City Council Votes to Increase Office Holder Account, Contribution Limits

Long Beach City Council voted unanimously Tuesday to move to increase the maximum limit on office holder accounts and the limit on contributions to those accounts for both council members and city wide officials.

The motion, which will be voted on again by the council at a later date, will raise the maximum limit on city council office holder accounts to $30,000 and the limit on contributions to those accounts from $500 per person per year to $750 and the maximum limit on city-wide accounts (mayor, city prosecutor, city attorney, city auditor) from $25,000 to $75,000 and increase the limit on contributions from $750 to $1,000 per person per year.

First District Councilwoman Lena Gonzalez, head of the Election Oversight Committee, brought the motion to the floor and cited the need to increase the limits to stay in step with other cites in the region. She referenced the City of Anaheim’s contribution limit of $1,500 with no spending limits, as well as the city of Los Angeles, which has higher limits than Long Beach. She was quick to point out, however, that these increased dollar limits wouldn’t benefit the council members directly, but rather the districts that they serve.

“This allows us more opportunity to fundraise, but in a way that will give back to our local communities,” Gonzalez said. “Office holders' [accounts] are intended for that, they’re not intended for specific campaign purposes. It is to give back to our local communities, which many of us have done already with our office holder accounts.”

Although the motion was eventually passed unanimously, it was met with some resistance and questioning from Third District Councilwoman Suzie Price, who expressed concerns about the dollar limit the accounts were being raised to, and what that could mean for the mindsets of the council members going forward.
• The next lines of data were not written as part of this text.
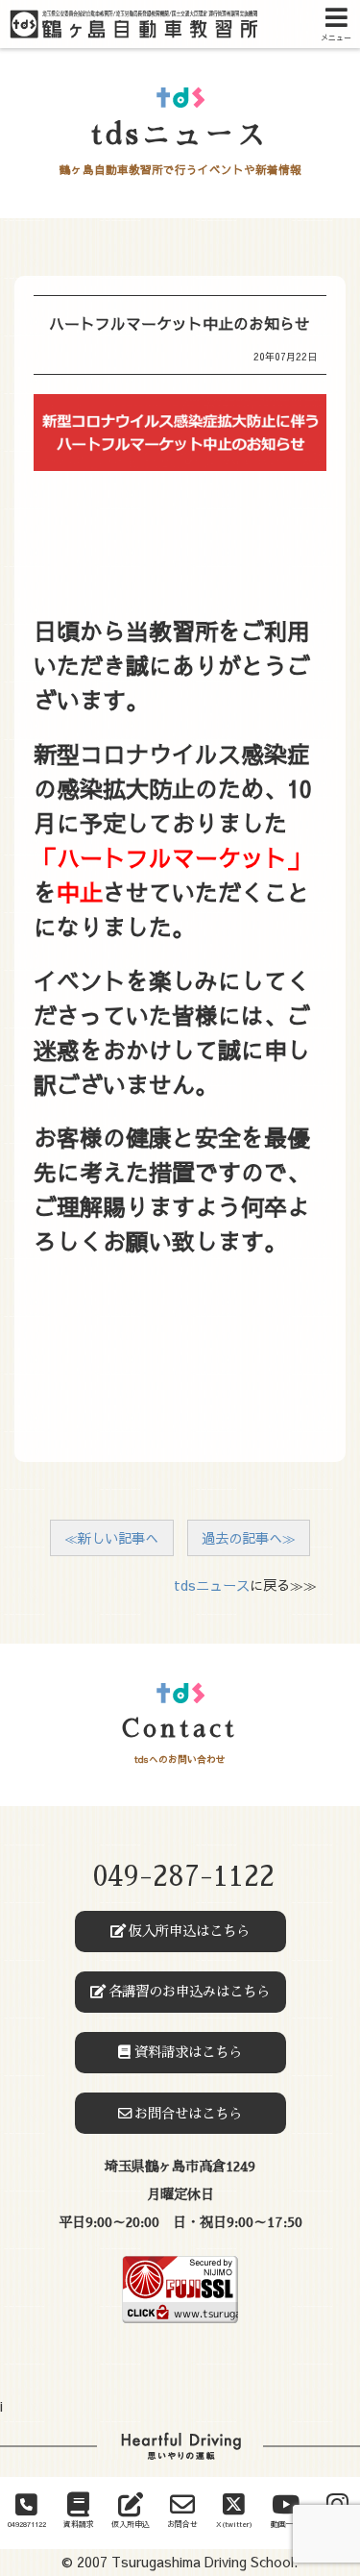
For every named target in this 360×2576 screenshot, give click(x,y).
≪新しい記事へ (111, 1538)
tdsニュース (212, 1585)
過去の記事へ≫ (249, 1538)
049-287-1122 (183, 1877)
“What concerns me is that our service on the council to a municipality will turn focus into fundraising and that much of our term will be committed to trying to fundraise, and that certainly isn’t an area that we should be focused on during our term of service,” Price said.

Price’s fellow council members spoke in support of the proposal, stating that raising the limits would increase their ability to serve their communities but downplayed the notion that it would shift their focus to fundraising.

“What are we here for?” said Seventh District Councilman Roberto Uranga. “If we’re here to serve our communities then we need to be given— we have to have the tools for us to do that. And one of those tools is having an office holder account that will provide us the avenue and the means by which to help our constituents and non-profits around the city.”

Fifth District Councilwoman Stacy Mungo said that although she initially also questioned the raising of the limits, expanding the office holder accounts will allow the council members to better serve their communities by having the financial means to put on events like Concerts in the Park without dipping into the city’s general fund, which Mungo said “really needs to go to pay the salaries of our employees and pay for the streets and sidewalks and trees.”

In an attempt to make the expansion uniform with the proposed expansion of city-wide accounts, Ninth District Councilman Rex Richardson proposed an increase for city council accounts by an additional $5,000, bringing the maximum limit to $30,000. Richardson also proposed the increased contribution caps, given an increased officer holder account maximum. Under his proposal, city-wide contributions are to be increased from $750 to $1,000 and city council contributions from $500 to $750. Before joining in the consensus vote, Price voiced reservations as to what this could mean for future councils.

“I have no doubt that everyone on this present body is always going to do the right thing, no issues whatsoever. My concern is that we set policy moving forward and the decisions we make today stay with this body long after we are gone.”